SL
Airlines makes profit despite crisis
Emirates passenger loads gain on SriLankan
turbulence ?
SriLankan Airlines has reported post-tax profits of Rs. 1.4
billion for the year to March 2002 as against a net loss of
Rs. 5.8 billion in the previous financial year, according to
the latest available figures obtained by The Sunday Times Business.
The
loss from transportation activities for the year to March 31,
2000 was about Rs. 6.6 billion compared with some Rs. 11 billion
in the year-ago period, the company's latest financial figures
indicate - thanks to the termination of aircraft leases which
resulted in gains of close to Rs. 6.3 billion.
But industry
sources allege that the cost-cutting exercise in the past
financial year has led to gains at Emirates which recently
reported a 13 percent rise in profits despite the Sri Lankan
crisis and the September 11 terrorist attacks in the US which
crippled the air travel industry. Emirates has a 40 percent
stake in the Sri Lankan carrier and management control.
The local
airline's latest figures were reported as a government team
led by Aviation Minister Tilak Marapana prepared for talks
tomorrow in Colombo with Emirates officials over re-negotiation
of some of the clauses in the earlier agreement. Marapana
told reporters last week that the government would like to
hand over segments like ground handling and catering to other
companies while charter flights to sectors like Frankfurt
were being considered.
Industry
sources said that despite SriLankan's fleet being cut by half
due to the Tamil Tiger attack at the Katunayake airport and
major staff cuts here and compensation payments following
the closure of offices in Frankfurt and Rome, administration
costs for 2001-2002 fell only marginally to Rs. 1.3 billion
from Rs. 1.4 billion in the earlier year. VSS (Voluntary Severance
Package) payments to staff - as part of a staff-downsizing
programme - totalled over Rs. 500 million.
Airline
responds
SriLankan Airlines, responding to queries from The Sunday
Times on the figures relating to Emirates, Business
plan and the commercial department, said it did not
wish to comment on these figures.
"With
regard to forecasts made in 1999, these would have been
based upon prevailing market conditions and factored
to take into account industry trends and economic predictions.
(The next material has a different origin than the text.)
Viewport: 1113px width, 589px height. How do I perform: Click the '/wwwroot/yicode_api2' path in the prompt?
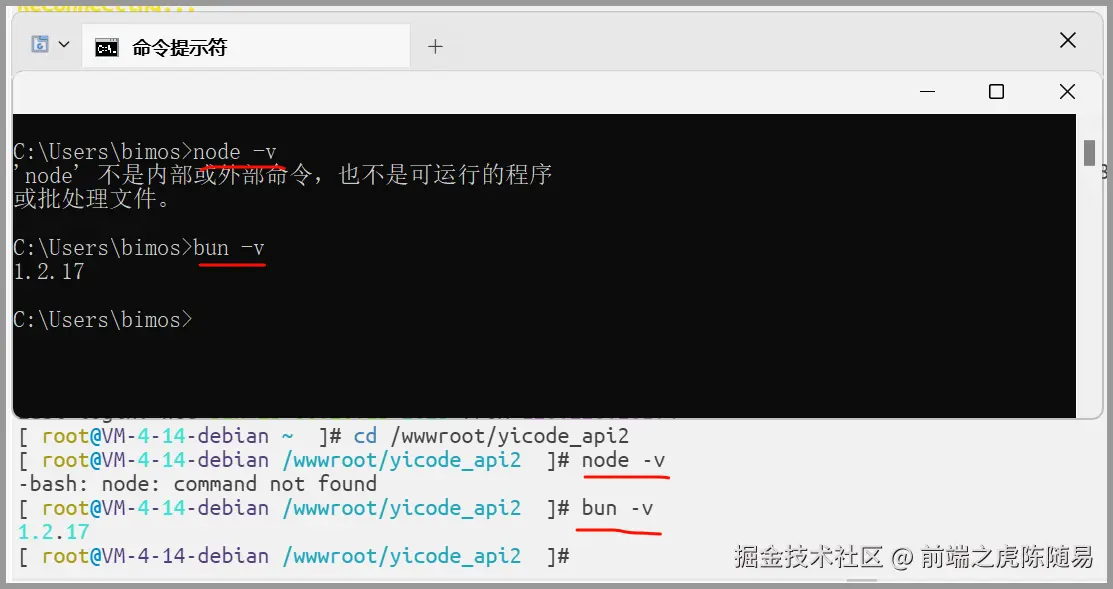click(x=402, y=459)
The events in Sri Lanka over the past three years, the
impact on the world economy post 11 September, have
thrown the whole aviation industry into turmoil. One
wonders what the business plans of such well known airlines
as Swissair and Sabena, would have forecast for 2002/3
back in 1999. SriLankan Airlines has recently undertaken
a market survey to establish the viability of returning
to Germany and Italy this winter and we hope to be able
to announce our decision shortly," the statement
said..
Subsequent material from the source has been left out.